Thursday, June 19, 2008

Spoil Sport

Dear Inner Tubes,

I like you just fine at water parks, but I have absolutely no desire to sit in you and float down a slow-moving river for hours.

My name is Jane, and I hate tubing.

Some of my friends have a hard time understanding this.

Friends: "We're gonna go on a float trip this weekend, it's gonna be awesome. You've gotta come."
Jane: "No thanks."
Friends: "No, you don't understand. We're gonna float the river. In the sun. We're taking beer. It's gonna be awesome."
Jane: "No really, I'd rather not. I don't really care for tubing."
Friends: "No seriously, you don't understand. It's gonna be awesome. It's supposed to be like a hundred and two out, no clouds in the sky. And it hasn't rained in months, so the river should be super slow."
Jane: "But I'll get sunburned... And since I don't really enjoy tubing, I'd rather avoid getting burned."
Friends: "No, silly, you wear sunscreen. Duh."
Jane: "Let's talk about unicorns. "

It isn't that I don't understand how tubing could appeal to a lot of people. It's just that it's not for me.

__RECORDED DATA__.
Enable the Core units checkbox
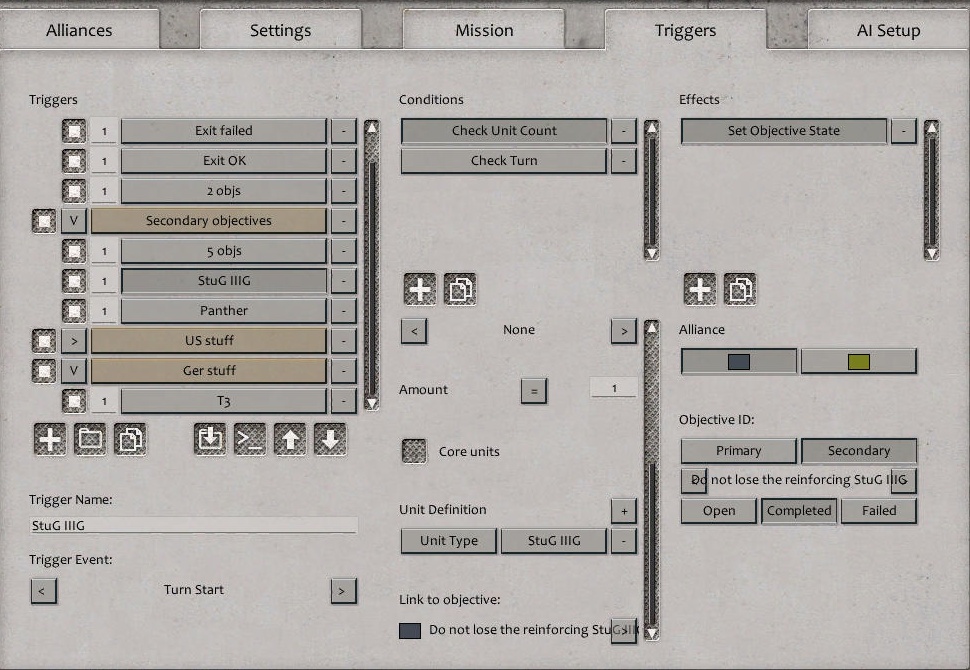This screenshot has width=970, height=670. point(414,451)
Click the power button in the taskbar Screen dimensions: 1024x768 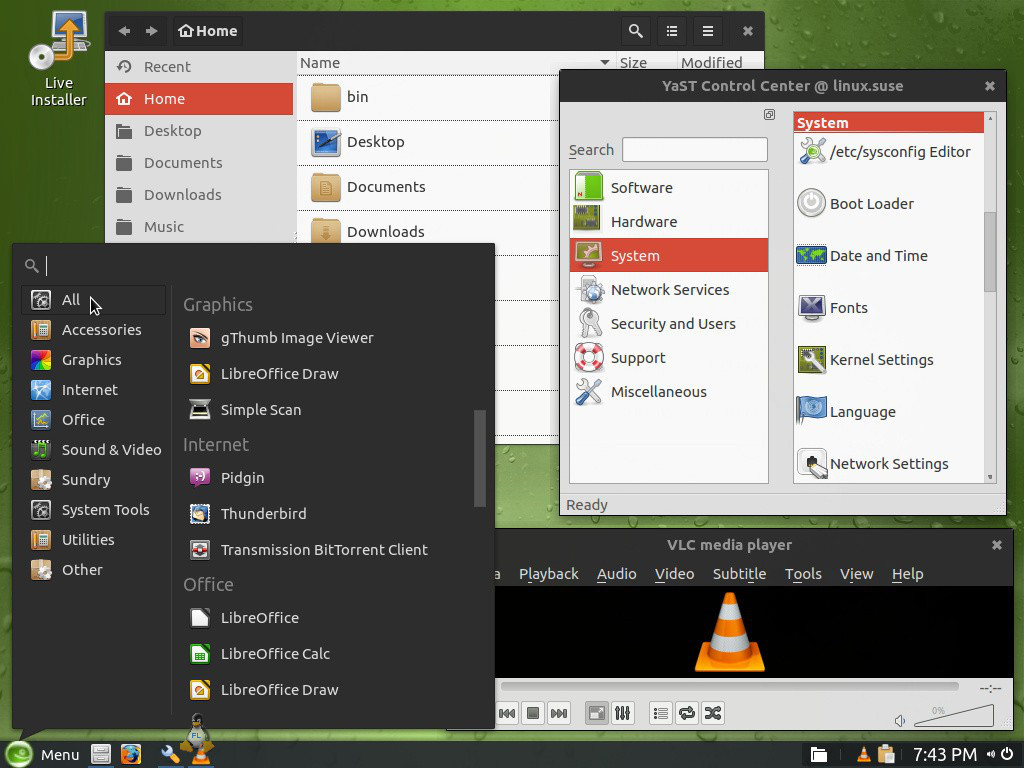(1007, 755)
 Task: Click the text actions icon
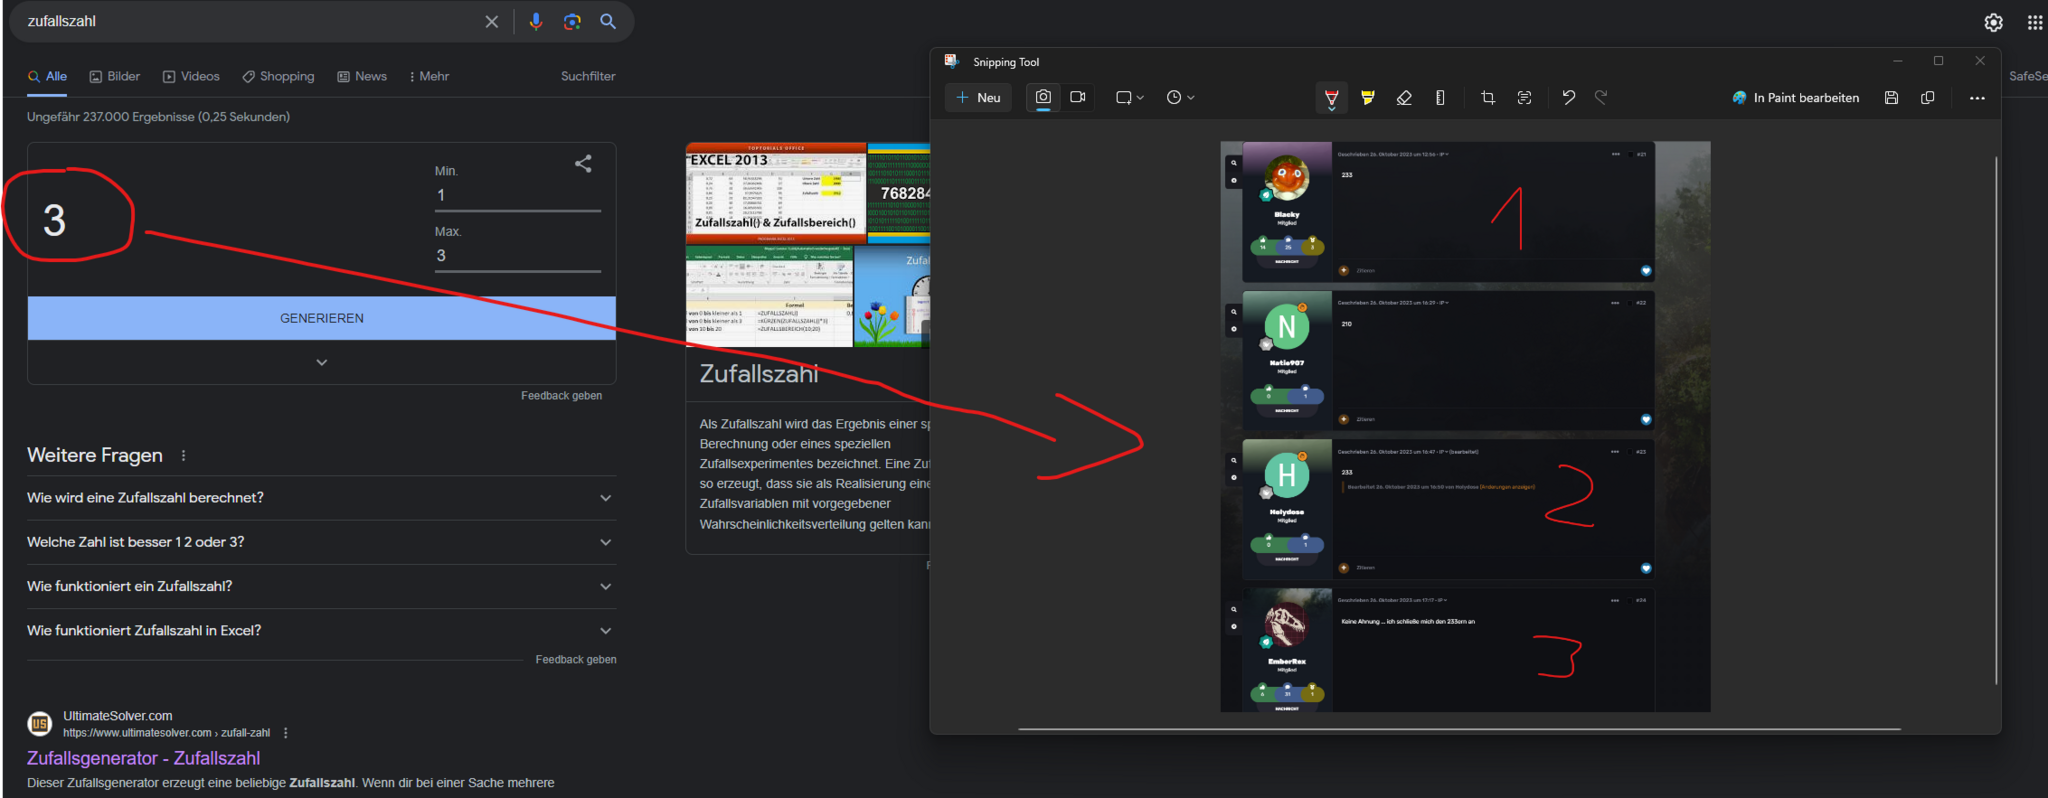coord(1524,98)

__SET EXERCISE A__. In the blog post about tubing, how hot do Jane's friends say it's supposed to be on the day of the float trip?
__SET EXERCISE B__. Write the next part of the blog post about tubing, picking up after its last sentence.

__WRITTEN RESPONSE A__. About a hundred and two, with no clouds in the sky.

__WRITTEN RESPONSE B__.
Top 10 reasons I don't enjoy tubing:

1. I am paler than Jim Gaffigan. After an hour in the water/sun, I will burn, no matter how many times I reapply the SPF 55.
2. All that sunscreen? Will make me break out (even if I get the noncomedogenic stuff. There's only so much you can slather on your pores without clogging them). Sure, pimples on a sunburned face may sound like a one-way ticket to hotness...
3. I get seasick more easily than anyone I know. I get carsick when I'm the one driving. I can't even watch a surfing movie without feeling a little queasy. All that bobbing up and down? Not so fun for Jane.
4. I don't really enjoy sitting in the sun drinking beer for hours on end. When my friends get back from a day of tubing, they are dehydrated and already hungover, and spend the night and the next day recovering. That's the whole weekend! One only gets so many weekends in life (especially when one has a second job).
5. I just can't sit still that long... I get antsy. Sure, drunken frat boys/sorority girls provide *some* entertainment, but if I enjoyed seeing strangers' naughty bits, I'd just order "Girls Gone Wild."
6. It is kind of expensive to rent inner tubes. And a pain to haul them around.
7. I don't really like lounging in a bathing suit around a bunch of strangers. I am not uncomfortable with my body - I just don't really like sitting around in the equivalent of my underoos.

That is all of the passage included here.